Last week, the President's Fiscal Responsibility Commission issued its recommendations. Although there is much to criticize in it, it is good to see some recognition in Washington of the need to do something about the debt crisis.
The Cato Institute's
Chris Edwards has also introduced a plan, and one piece of information he reveals is striking. He notes that "In fiscal 2011, federal aid to the states will total $646 billion, which will be distributed through more than 800 separate programs."
That averages out to almost $13 billion per state. Considering the average population of a state is over 6 million people, that's around 2,100 in per capital spending.
Here's a suggestion for what to do with that money:
1. Abolish ALL of these programs
2. Send the money, on more or less a per capita basis, to the state government, allowing each state legislature to decide how to spend it
3. Cut this aid by 20% every year for ten years; by the tenth year, it will be just $1.4 billion for the average state
With this money, a state could continue to fund programs previously mandated by the Feds, or could scrap what it sees as unnecessary programs and focus the money on more urgent needs. It would also operate with the knowledge that almost 90% of this money will not be there for them in ten years, and they could plan ahead and make choices about what is necessary and what is not.
Edwards also notes that there are 2,000 subsidies for individuals and businesses, although he doesn't give a figure of the total amount spent. But again here's a suggestion:
1. Abolish ALL of these programs
2. With money saved from individual subsidies, give a per-capita tax rebate to all individual income tax filers in the U.S.
3. Cut this rebate amount by 20% every year for ten years
I'm not offering anything concrete, but I would ask questions that might spur recommendations for other cuts:
· Why do we have troops in 120 different countries, and why are we shouldering the defense of wealthy nations like South Korea, Japan, and Germany?
· What are we doing in Iraq and Afghanistan, and why?
· Is foreign aid "humanitarian," or is it a means to exert influence and tell other countries what to do?
· Even if we concede a federal role in helping the poor and the handicapped, why is it necessary to provide welfare payments (Social Security) and health care to middle-class and wealthy elderly people?
· Are there any laws regarding drug patents, health care professional licensing, and insurance regulation that causes health care in America to be so expensive?
· If it wasn't so expensive (labor regulations, payroll taxes, health insurance requirements) to start a business and hire people, would we really need to pay unemployment benefits?
It is easy to claim that my suggestions would never be implemented, and that these questions will fall on deaf ears in Washington. Typical D.C. politicians and bureaucrats espouse the ideologies of control freaks. That's why they want all of life – in America and throughout the world – to be funded by D.C. and regulated by D.C. They won't give up their power easily.

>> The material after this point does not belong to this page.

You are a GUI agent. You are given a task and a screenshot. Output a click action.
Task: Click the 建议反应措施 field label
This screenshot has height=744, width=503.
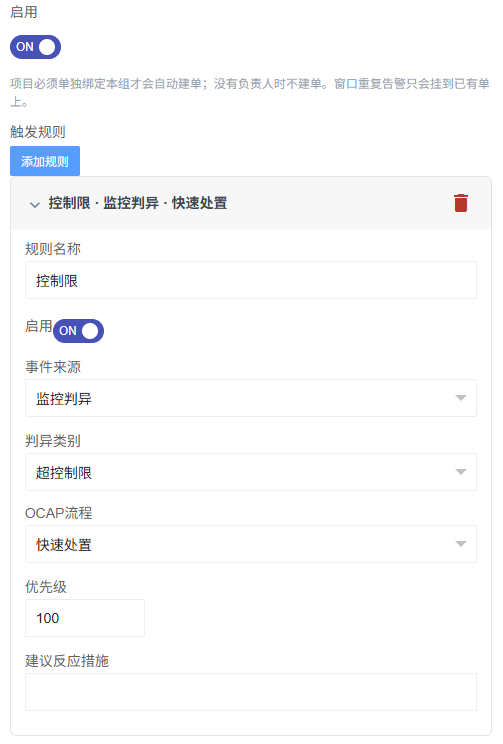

On the other hand, the looming bankruptcy of the U.S. may give them no choice. Roger C. Altman and Richard N. Haass are by no means small-government ideologues, but
they write in Foreign Affairs that if American politicians don't get spending under control, global capital markets will force them. This happened in 1979, after Jimmy Carter proposed a budget with larger-than-expected deficits:
"That was the last straw. The dollar plunged, triggering an international financial crisis. Within one week, markets had forced the Federal Reserve to raise interest rates sharply and Carter to retract his budget, generating a U-turn in U.S. economic policy."
Today's budget mess is worse than back then. Either American politicians can be proactive in averting the mess, or the mess will come and austerity will follow. We can either wait until China stops purchasing Treasury bonds, or we can take action now.
I, for one, do not share the ideology of Altman, Haass, or the Fiscal Responsibility Commission. They all seem to think that more government is still the answer to life's problems; I think less government and more freedom will bring about a more prosperous world. But I do agree that we should take action now instead of waiting for a dollar collapse.